Und wie wir es in einer nahezu vollständig verdinglichten Welt nicht anders kennen, schließt die Andacht mit einer Werbeeinblendung der die Andacht tragenden Firma. Irgendwie müssen sie sich wohl dabei verschrieben haben, denn korrekterweise sollte es doch heißen: Ein Produkt von Kerygma.
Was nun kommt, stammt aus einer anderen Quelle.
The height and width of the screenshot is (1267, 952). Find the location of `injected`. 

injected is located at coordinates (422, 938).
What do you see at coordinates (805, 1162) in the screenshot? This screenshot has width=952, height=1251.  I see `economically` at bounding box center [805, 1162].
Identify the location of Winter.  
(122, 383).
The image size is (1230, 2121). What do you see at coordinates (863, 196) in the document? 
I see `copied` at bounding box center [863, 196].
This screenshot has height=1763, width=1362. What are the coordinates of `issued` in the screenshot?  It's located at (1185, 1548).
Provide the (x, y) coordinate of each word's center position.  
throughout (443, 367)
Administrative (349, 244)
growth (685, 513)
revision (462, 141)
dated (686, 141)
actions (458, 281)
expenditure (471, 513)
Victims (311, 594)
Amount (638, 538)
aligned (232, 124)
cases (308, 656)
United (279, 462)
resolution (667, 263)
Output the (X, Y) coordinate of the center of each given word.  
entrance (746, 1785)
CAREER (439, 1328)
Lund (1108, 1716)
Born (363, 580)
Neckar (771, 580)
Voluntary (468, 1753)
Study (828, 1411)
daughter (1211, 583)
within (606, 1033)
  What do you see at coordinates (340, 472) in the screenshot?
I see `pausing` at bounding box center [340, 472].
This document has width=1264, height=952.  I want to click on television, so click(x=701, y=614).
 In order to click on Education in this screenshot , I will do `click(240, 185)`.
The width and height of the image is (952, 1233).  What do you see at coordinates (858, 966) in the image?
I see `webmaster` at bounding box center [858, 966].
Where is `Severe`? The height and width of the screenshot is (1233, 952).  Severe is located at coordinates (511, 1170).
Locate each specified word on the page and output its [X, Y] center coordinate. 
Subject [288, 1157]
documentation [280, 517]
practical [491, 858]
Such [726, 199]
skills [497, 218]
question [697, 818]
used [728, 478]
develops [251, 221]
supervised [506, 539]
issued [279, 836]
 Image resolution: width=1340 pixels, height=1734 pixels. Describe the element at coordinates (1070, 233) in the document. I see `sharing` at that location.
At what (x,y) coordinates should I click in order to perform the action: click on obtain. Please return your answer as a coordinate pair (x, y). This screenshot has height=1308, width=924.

"Religion ist Privatsache und entzieht sich allen formalen Ansprüchen: Beten darf jeder, wie er will, und nur schlechter Stil fordert Wahrheit, wo es um den Glauben des Herzens geht." Mit diesen ironischen Worten eröffnete Bernhard Rothen in der NZZ seine Kritik von Bibeln in heutiger Sprache. Und er mag Recht haben. Dennoch protestiere ich an dieser Stelle gegen die Zumutung, die uns von den Betreibern der Seite webandacht.de geboten wird. Und ich protestiere nicht nur aus religiösen und theologischen, sondern auch aus ästhetischen Gründen. Es geht darum, Sprache, Gestalt und Raum ernst zu nehmen und sie nicht leichtfertig aufs Spiel zu setzen. Es geht darum, die schon weitgehend vorherrschende Anästhetik des Protestantismus nicht zur protestantischen Leitkultur werden zu lassen. Es geht darum, etwas von der kulturellen Bedeutung des Protestantismus zu erhalten. Lightkultur haben wir schon genug.

Anmerkungen
  1. Sabine Bobert, "The medium is the message"? Zum medialen Wandel der Predigt im Internet, www.theomag.de/7/sbs1.htm
  2. Bernhard Rothen, Die Bibel in Leichtversion. Über eine wenig beachtete Kulturrevolution, Neue Zürcher Zeitung 20. Dezember 2003
  3. Johannes Anderegg: Sprache und Verwandlung. Zur literarischen Ästhetik. 1985, S. 84.